(Target pointing data)

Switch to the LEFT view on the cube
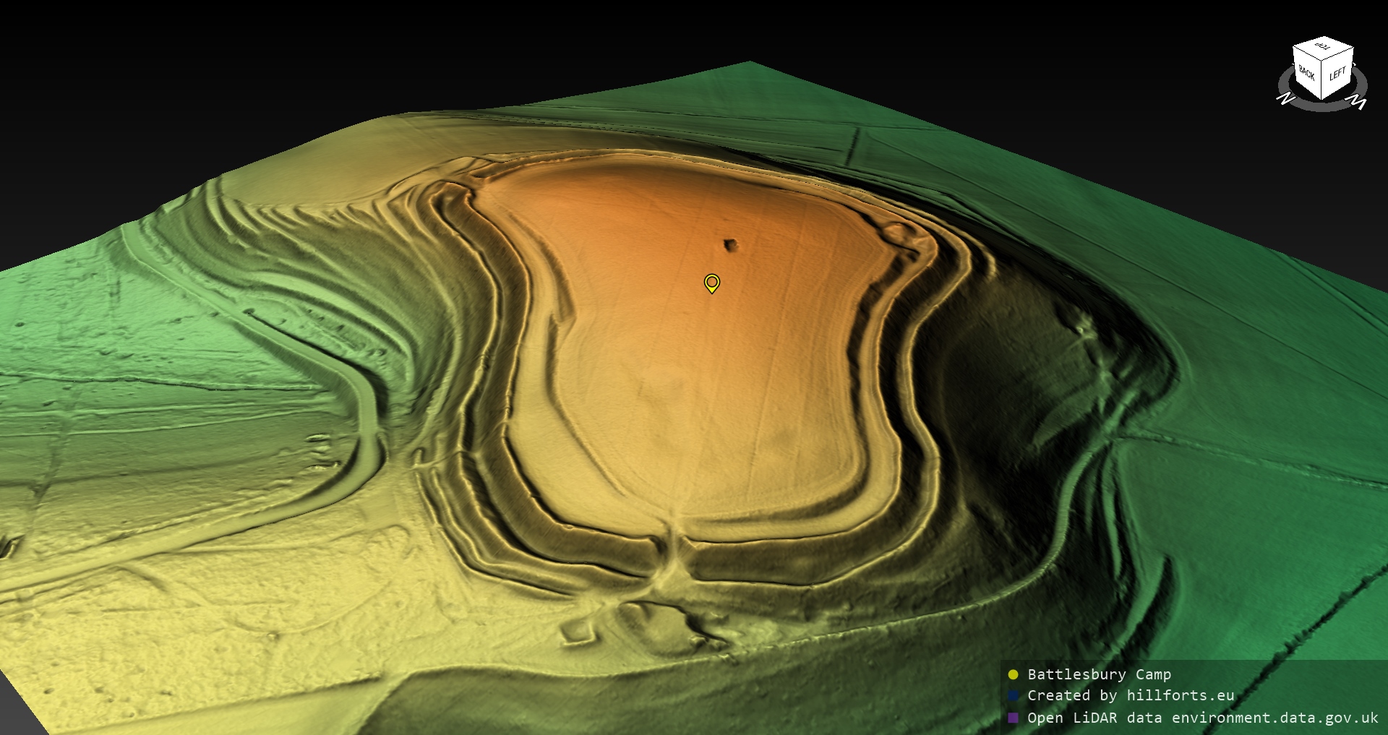 pyautogui.click(x=1337, y=74)
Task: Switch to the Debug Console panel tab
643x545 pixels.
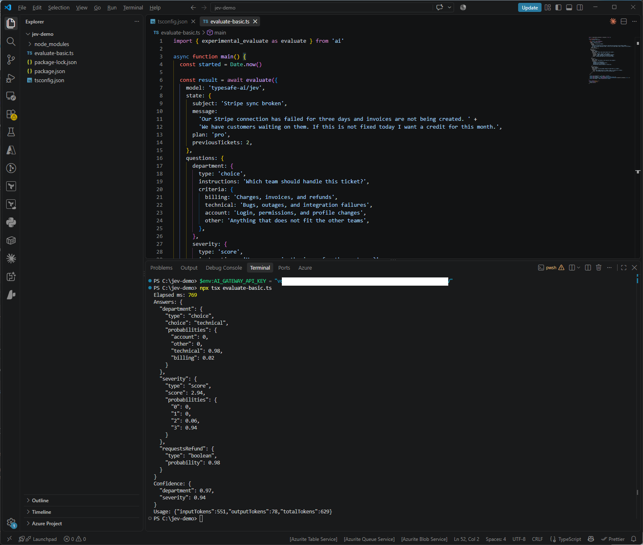Action: pyautogui.click(x=224, y=268)
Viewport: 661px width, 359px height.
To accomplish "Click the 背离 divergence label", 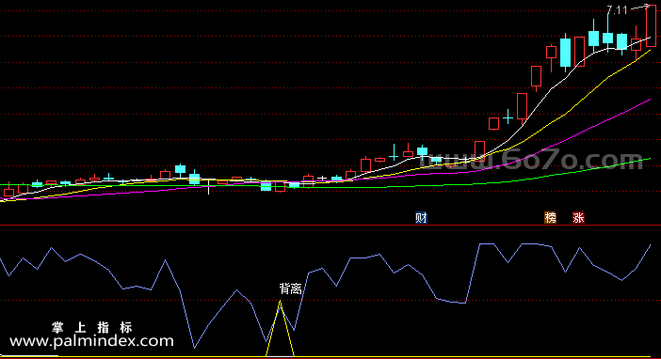I will coord(290,289).

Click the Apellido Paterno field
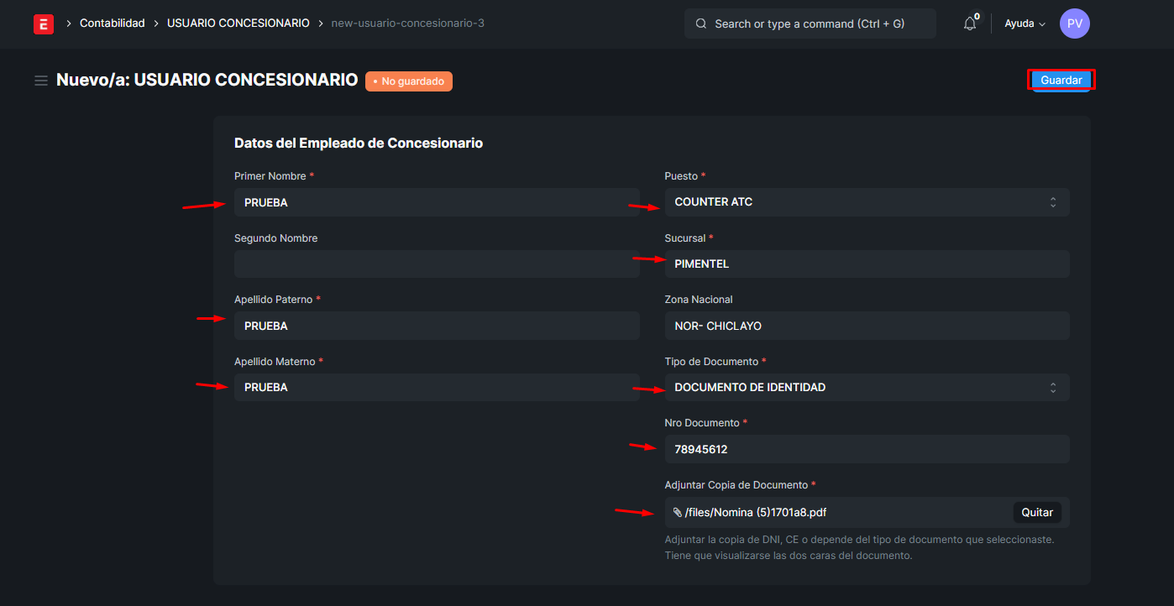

THE EXERCISE: Locate every line in the items above that contains the word "Switch", and copy each such line in full.

TASK OUTPUT:
Switch to the LEFT view on the cube
Task: Switch to the Debug Console panel tab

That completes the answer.